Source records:
################

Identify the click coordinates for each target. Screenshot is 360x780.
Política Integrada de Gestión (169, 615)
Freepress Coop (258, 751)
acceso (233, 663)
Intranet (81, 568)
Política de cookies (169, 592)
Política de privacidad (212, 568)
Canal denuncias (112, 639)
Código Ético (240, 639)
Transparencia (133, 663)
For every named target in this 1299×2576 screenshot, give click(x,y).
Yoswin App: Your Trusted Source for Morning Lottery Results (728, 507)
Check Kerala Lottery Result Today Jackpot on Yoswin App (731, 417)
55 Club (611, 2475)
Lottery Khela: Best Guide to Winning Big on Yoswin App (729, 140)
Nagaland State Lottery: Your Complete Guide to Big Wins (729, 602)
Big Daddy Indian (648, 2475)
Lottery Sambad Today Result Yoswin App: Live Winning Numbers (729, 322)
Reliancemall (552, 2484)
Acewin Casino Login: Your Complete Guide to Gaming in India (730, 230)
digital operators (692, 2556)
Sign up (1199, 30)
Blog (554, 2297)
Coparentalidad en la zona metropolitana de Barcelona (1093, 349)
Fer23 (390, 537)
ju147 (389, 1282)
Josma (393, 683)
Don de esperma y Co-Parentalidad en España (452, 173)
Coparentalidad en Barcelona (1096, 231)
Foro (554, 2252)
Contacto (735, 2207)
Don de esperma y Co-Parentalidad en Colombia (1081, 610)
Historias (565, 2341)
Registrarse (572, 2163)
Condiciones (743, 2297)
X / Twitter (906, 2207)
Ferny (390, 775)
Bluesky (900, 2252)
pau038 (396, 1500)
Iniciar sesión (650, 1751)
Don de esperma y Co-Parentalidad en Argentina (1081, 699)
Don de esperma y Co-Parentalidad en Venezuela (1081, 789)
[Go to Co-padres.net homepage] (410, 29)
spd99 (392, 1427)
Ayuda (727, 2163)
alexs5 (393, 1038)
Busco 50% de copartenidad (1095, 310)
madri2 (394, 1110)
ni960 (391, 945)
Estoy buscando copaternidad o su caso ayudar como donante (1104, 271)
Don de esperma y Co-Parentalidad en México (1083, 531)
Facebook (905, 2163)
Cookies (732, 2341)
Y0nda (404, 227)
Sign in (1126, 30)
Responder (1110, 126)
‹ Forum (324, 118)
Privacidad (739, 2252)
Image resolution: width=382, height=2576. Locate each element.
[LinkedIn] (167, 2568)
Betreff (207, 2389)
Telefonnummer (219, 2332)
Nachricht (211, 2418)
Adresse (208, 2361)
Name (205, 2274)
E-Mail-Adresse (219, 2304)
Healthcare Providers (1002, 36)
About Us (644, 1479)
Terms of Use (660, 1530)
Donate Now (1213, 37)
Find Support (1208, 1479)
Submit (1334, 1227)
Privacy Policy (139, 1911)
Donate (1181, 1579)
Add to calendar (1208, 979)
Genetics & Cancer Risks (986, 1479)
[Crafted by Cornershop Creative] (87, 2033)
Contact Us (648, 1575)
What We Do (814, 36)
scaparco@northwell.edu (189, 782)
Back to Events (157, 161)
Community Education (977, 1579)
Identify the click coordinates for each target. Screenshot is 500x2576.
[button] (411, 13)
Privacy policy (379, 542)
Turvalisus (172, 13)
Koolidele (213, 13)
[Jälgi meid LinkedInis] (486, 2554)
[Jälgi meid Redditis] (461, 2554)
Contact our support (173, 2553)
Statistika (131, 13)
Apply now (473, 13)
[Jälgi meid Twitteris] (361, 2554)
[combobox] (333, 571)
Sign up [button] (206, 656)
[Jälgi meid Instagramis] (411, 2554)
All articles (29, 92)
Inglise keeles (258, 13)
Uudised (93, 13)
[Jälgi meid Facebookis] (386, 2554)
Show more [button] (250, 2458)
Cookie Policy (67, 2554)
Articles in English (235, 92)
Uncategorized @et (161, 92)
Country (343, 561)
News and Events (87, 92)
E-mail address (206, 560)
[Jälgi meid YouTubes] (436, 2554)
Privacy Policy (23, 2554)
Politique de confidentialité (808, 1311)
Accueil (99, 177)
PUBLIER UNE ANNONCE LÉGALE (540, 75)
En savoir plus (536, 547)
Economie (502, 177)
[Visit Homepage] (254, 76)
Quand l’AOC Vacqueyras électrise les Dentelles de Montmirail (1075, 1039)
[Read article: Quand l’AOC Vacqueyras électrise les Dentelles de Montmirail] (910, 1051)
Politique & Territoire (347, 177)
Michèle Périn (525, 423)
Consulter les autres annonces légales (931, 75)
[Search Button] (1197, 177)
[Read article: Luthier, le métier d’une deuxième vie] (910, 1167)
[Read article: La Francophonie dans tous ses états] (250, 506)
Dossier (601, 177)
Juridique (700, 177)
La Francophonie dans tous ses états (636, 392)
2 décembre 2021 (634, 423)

################

WHAT IS EXPECTED: Repeat the entries exactly, leaving nothing out.

ANSWER AREA:
Identify the click coordinates for each target. Screenshot is 360x780.
Política Integrada de Gestión (169, 615)
Freepress Coop (258, 751)
acceso (233, 663)
Intranet (81, 568)
Política de cookies (169, 592)
Política de privacidad (212, 568)
Canal denuncias (112, 639)
Código Ético (240, 639)
Transparencia (133, 663)
For every named target in this 1299×2576 screenshot, give click(x,y).
Yoswin App: Your Trusted Source for Morning Lottery Results (728, 507)
Check Kerala Lottery Result Today Jackpot on Yoswin App (731, 417)
55 Club (611, 2475)
Lottery Khela: Best Guide to Winning Big on Yoswin App (729, 140)
Nagaland State Lottery: Your Complete Guide to Big Wins (729, 602)
Big Daddy Indian (648, 2475)
Lottery Sambad Today Result Yoswin App: Live Winning Numbers (729, 322)
Reliancemall (552, 2484)
Acewin Casino Login: Your Complete Guide to Gaming in India (730, 230)
digital operators (692, 2556)
Sign up (1199, 30)
Blog (554, 2297)
Coparentalidad en la zona metropolitana de Barcelona (1093, 349)
Fer23 (390, 537)
ju147 (389, 1282)
Josma (393, 683)
Don de esperma y Co-Parentalidad en España (452, 173)
Coparentalidad en Barcelona (1096, 231)
Foro (554, 2252)
Contacto (735, 2207)
Don de esperma y Co-Parentalidad en Colombia (1081, 610)
Historias (565, 2341)
Registrarse (572, 2163)
Condiciones (743, 2297)
X / Twitter (906, 2207)
Ferny (390, 775)
Bluesky (900, 2252)
pau038 (396, 1500)
Iniciar sesión (650, 1751)
Don de esperma y Co-Parentalidad en Argentina (1081, 699)
Don de esperma y Co-Parentalidad en Venezuela (1081, 789)
[Go to Co-padres.net homepage] (410, 29)
spd99 (392, 1427)
Ayuda (727, 2163)
alexs5 (393, 1038)
Busco 50% de copartenidad (1095, 310)
madri2 (394, 1110)
ni960 (391, 945)
Estoy buscando copaternidad o su caso ayudar como donante (1104, 271)
Don de esperma y Co-Parentalidad en México (1083, 531)
Facebook (905, 2163)
Cookies (732, 2341)
Y0nda (404, 227)
Sign in (1126, 30)
Responder (1110, 126)
‹ Forum (324, 118)
Privacidad (739, 2252)
Image resolution: width=382, height=2576. Locate each element.
[LinkedIn] (167, 2568)
Betreff (207, 2389)
Telefonnummer (219, 2332)
Nachricht (211, 2418)
Adresse (208, 2361)
Name (205, 2274)
E-Mail-Adresse (219, 2304)
Healthcare Providers (1002, 36)
About Us (644, 1479)
Terms of Use (660, 1530)
Donate Now (1213, 37)
Find Support (1208, 1479)
Submit (1334, 1227)
Privacy Policy (139, 1911)
Donate (1181, 1579)
Add to calendar (1208, 979)
Genetics & Cancer Risks (986, 1479)
[Crafted by Cornershop Creative] (87, 2033)
Contact Us (648, 1575)
What We Do (814, 36)
scaparco@northwell.edu (189, 782)
Back to Events (157, 161)
Community Education (977, 1579)
Identify the click coordinates for each target. Screenshot is 500x2576.
[button] (411, 13)
Privacy policy (379, 542)
Turvalisus (172, 13)
Koolidele (213, 13)
[Jälgi meid LinkedInis] (486, 2554)
[Jälgi meid Redditis] (461, 2554)
Contact our support (173, 2553)
Statistika (131, 13)
Apply now (473, 13)
[Jälgi meid Twitteris] (361, 2554)
[combobox] (333, 571)
Sign up [button] (206, 656)
[Jälgi meid Instagramis] (411, 2554)
All articles (29, 92)
Inglise keeles (258, 13)
Uudised (93, 13)
[Jälgi meid Facebookis] (386, 2554)
Show more [button] (250, 2458)
Cookie Policy (67, 2554)
Articles in English (235, 92)
Uncategorized @et (161, 92)
Country (343, 561)
News and Events (87, 92)
E-mail address (206, 560)
[Jälgi meid YouTubes] (436, 2554)
Privacy Policy (23, 2554)
Politique de confidentialité (808, 1311)
Accueil (99, 177)
PUBLIER UNE ANNONCE LÉGALE (540, 75)
En savoir plus (536, 547)
Economie (502, 177)
[Visit Homepage] (254, 76)
Quand l’AOC Vacqueyras électrise les Dentelles de Montmirail (1075, 1039)
[Read article: Quand l’AOC Vacqueyras électrise les Dentelles de Montmirail] (910, 1051)
Politique & Territoire (347, 177)
Michèle Périn (525, 423)
Consulter les autres annonces légales (931, 75)
[Search Button] (1197, 177)
[Read article: Luthier, le métier d’une deuxième vie] (910, 1167)
[Read article: La Francophonie dans tous ses états] (250, 506)
Dossier (601, 177)
Juridique (700, 177)
La Francophonie dans tous ses états (636, 392)
2 décembre 2021 (634, 423)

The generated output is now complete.